#### EXERCISE DESCRIPTION
Return every line of the listing that includes the string "agent".

#### ENTRIES SHOWN
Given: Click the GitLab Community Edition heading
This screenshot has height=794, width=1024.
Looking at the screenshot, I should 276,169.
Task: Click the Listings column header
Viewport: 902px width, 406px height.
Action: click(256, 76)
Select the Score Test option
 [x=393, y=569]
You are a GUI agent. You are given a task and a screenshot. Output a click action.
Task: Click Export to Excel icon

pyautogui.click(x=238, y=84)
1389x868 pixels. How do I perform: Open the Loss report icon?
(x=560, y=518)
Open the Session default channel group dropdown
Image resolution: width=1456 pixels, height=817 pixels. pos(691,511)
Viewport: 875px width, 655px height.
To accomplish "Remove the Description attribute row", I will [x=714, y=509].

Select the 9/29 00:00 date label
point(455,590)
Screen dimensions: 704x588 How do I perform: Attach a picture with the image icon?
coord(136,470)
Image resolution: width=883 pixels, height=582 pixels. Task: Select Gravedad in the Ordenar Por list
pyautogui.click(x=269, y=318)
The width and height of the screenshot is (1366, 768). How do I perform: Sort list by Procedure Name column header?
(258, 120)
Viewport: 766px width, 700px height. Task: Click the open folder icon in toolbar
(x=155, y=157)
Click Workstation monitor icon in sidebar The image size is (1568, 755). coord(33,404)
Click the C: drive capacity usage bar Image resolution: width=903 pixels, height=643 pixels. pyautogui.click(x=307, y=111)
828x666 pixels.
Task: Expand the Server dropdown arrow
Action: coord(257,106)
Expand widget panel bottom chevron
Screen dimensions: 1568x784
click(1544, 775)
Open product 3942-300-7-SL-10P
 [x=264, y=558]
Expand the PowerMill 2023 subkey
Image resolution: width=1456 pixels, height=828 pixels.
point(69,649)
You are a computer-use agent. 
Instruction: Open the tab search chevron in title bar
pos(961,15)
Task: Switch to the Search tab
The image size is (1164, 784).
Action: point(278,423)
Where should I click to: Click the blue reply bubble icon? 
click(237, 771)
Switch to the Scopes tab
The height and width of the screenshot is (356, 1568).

#### EXERCISE RESULT
You are a GUI agent. You are given a task and a screenshot. Output a click action.
You are a computer-use agent. 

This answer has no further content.